Interface element records
------------------------------------------------------------------------

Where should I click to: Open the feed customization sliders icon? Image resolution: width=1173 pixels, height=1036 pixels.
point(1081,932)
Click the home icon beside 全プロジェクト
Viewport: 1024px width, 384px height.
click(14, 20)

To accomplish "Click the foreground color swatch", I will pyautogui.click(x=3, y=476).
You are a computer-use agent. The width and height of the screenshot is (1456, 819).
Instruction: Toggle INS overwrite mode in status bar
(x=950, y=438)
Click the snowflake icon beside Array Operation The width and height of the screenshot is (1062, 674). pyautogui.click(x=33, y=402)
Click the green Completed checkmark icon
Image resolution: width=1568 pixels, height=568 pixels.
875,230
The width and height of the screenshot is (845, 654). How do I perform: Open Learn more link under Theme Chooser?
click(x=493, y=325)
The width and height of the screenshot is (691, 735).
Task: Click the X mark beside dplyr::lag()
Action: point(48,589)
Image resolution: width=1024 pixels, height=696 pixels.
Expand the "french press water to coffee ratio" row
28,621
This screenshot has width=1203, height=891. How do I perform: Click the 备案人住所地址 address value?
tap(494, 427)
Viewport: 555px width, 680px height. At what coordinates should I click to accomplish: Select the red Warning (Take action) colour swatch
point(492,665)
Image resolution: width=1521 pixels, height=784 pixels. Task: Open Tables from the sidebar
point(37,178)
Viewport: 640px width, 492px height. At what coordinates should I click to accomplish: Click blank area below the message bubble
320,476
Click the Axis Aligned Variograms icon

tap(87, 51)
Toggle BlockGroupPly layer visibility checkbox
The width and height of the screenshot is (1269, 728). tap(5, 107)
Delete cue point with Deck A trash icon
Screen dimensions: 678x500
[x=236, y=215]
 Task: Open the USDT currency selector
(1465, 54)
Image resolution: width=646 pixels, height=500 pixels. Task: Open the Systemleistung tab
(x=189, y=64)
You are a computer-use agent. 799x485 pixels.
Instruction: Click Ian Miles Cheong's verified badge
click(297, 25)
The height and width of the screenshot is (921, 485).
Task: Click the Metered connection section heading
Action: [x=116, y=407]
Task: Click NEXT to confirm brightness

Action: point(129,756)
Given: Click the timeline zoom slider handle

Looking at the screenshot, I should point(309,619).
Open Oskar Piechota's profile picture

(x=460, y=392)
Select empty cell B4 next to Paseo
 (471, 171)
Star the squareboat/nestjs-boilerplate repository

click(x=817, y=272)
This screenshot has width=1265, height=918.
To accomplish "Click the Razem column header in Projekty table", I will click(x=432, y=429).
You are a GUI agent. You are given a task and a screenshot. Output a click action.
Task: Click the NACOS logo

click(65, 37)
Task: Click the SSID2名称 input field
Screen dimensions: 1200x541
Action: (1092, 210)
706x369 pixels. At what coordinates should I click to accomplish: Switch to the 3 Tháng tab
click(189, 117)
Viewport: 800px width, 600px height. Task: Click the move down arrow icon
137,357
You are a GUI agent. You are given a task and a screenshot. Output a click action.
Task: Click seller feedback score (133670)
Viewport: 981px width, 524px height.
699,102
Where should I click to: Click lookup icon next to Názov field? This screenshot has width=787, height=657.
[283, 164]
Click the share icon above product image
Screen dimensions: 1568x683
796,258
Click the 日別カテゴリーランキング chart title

------------------------------------------------------------------------

- _INSTRUCTIONS TO FOLLOW_:
Put every line of the listing above into a Markdown table with the columns Row and Line. Number the rows in order, and leave out blank lines.

- _TASK RESULT_:
| Row | Line |
|---|---|
| 1 | Where should I click to: Open the feed customization sliders icon? Image resolution: width=1173 pixels, height=1036 pixels. |
| 2 | point(1081,932) |
| 3 | Click the home icon beside 全プロジェクト |
| 4 | Viewport: 1024px width, 384px height. |
| 5 | click(14, 20) |
| 6 | To accomplish "Click the foreground color swatch", I will pyautogui.click(x=3, y=476). |
| 7 | You are a computer-use agent. The width and height of the screenshot is (1456, 819). |
| 8 | Instruction: Toggle INS overwrite mode in status bar |
| 9 | (x=950, y=438) |
| 10 | Click the snowflake icon beside Array Operation The width and height of the screenshot is (1062, 674). pyautogui.click(x=33, y=402) |
| 11 | Click the green Completed checkmark icon |
| 12 | Image resolution: width=1568 pixels, height=568 pixels. |
| 13 | 875,230 |
| 14 | The width and height of the screenshot is (845, 654). How do I perform: Open Learn more link under Theme Chooser? |
| 15 | click(x=493, y=325) |
| 16 | The width and height of the screenshot is (691, 735). |
| 17 | Task: Click the X mark beside dplyr::lag() |
| 18 | Action: point(48,589) |
| 19 | Image resolution: width=1024 pixels, height=696 pixels. |
| 20 | Expand the "french press water to coffee ratio" row |
| 21 | 28,621 |
| 22 | This screenshot has width=1203, height=891. How do I perform: Click the 备案人住所地址 address value? |
| 23 | tap(494, 427) |
| 24 | Viewport: 555px width, 680px height. At what coordinates should I click to accomplish: Select the red Warning (Take action) colour swatch |
| 25 | point(492,665) |
| 26 | Image resolution: width=1521 pixels, height=784 pixels. Task: Open Tables from the sidebar |
| 27 | point(37,178) |
| 28 | Viewport: 640px width, 492px height. At what coordinates should I click to accomplish: Click blank area below the message bubble |
| 29 | 320,476 |
| 30 | Click the Axis Aligned Variograms icon |
| 31 | tap(87, 51) |
| 32 | Toggle BlockGroupPly layer visibility checkbox |
| 33 | The width and height of the screenshot is (1269, 728). tap(5, 107) |
| 34 | Delete cue point with Deck A trash icon |
| 35 | Screen dimensions: 678x500 |
| 36 | [x=236, y=215] |
| 37 |  Task: Open the USDT currency selector |
| 38 | (1465, 54) |
| 39 | Image resolution: width=646 pixels, height=500 pixels. Task: Open the Systemleistung tab |
| 40 | (x=189, y=64) |
| 41 | You are a computer-use agent. 799x485 pixels. |
| 42 | Instruction: Click Ian Miles Cheong's verified badge |
| 43 | click(297, 25) |
| 44 | The height and width of the screenshot is (921, 485). |
| 45 | Task: Click the Metered connection section heading |
| 46 | Action: [x=116, y=407] |
| 47 | Task: Click NEXT to confirm brightness |
| 48 | Action: point(129,756) |
| 49 | Given: Click the timeline zoom slider handle |
| 50 | Looking at the screenshot, I should point(309,619). |
| 51 | Open Oskar Piechota's profile picture |
| 52 | (x=460, y=392) |
| 53 | Select empty cell B4 next to Paseo |
| 54 |  (471, 171) |
| 55 | Star the squareboat/nestjs-boilerplate repository |
| 56 | click(x=817, y=272) |
| 57 | This screenshot has width=1265, height=918. |
| 58 | To accomplish "Click the Razem column header in Projekty table", I will click(x=432, y=429). |
| 59 | You are a GUI agent. You are given a task and a screenshot. Output a click action. |
| 60 | Task: Click the NACOS logo |
| 61 | click(65, 37) |
| 62 | Task: Click the SSID2名称 input field |
| 63 | Screen dimensions: 1200x541 |
| 64 | Action: (1092, 210) |
| 65 | 706x369 pixels. At what coordinates should I click to accomplish: Switch to the 3 Tháng tab |
| 66 | click(189, 117) |
| 67 | Viewport: 800px width, 600px height. Task: Click the move down arrow icon |
| 68 | 137,357 |
| 69 | You are a GUI agent. You are given a task and a screenshot. Output a click action. |
| 70 | Task: Click seller feedback score (133670) |
| 71 | Viewport: 981px width, 524px height. |
| 72 | 699,102 |
| 73 | Where should I click to: Click lookup icon next to Názov field? This screenshot has width=787, height=657. |
| 74 | [283, 164] |
| 75 | Click the share icon above product image |
| 76 | Screen dimensions: 1568x683 |
| 77 | 796,258 |
| 78 | Click the 日別カテゴリーランキング chart title |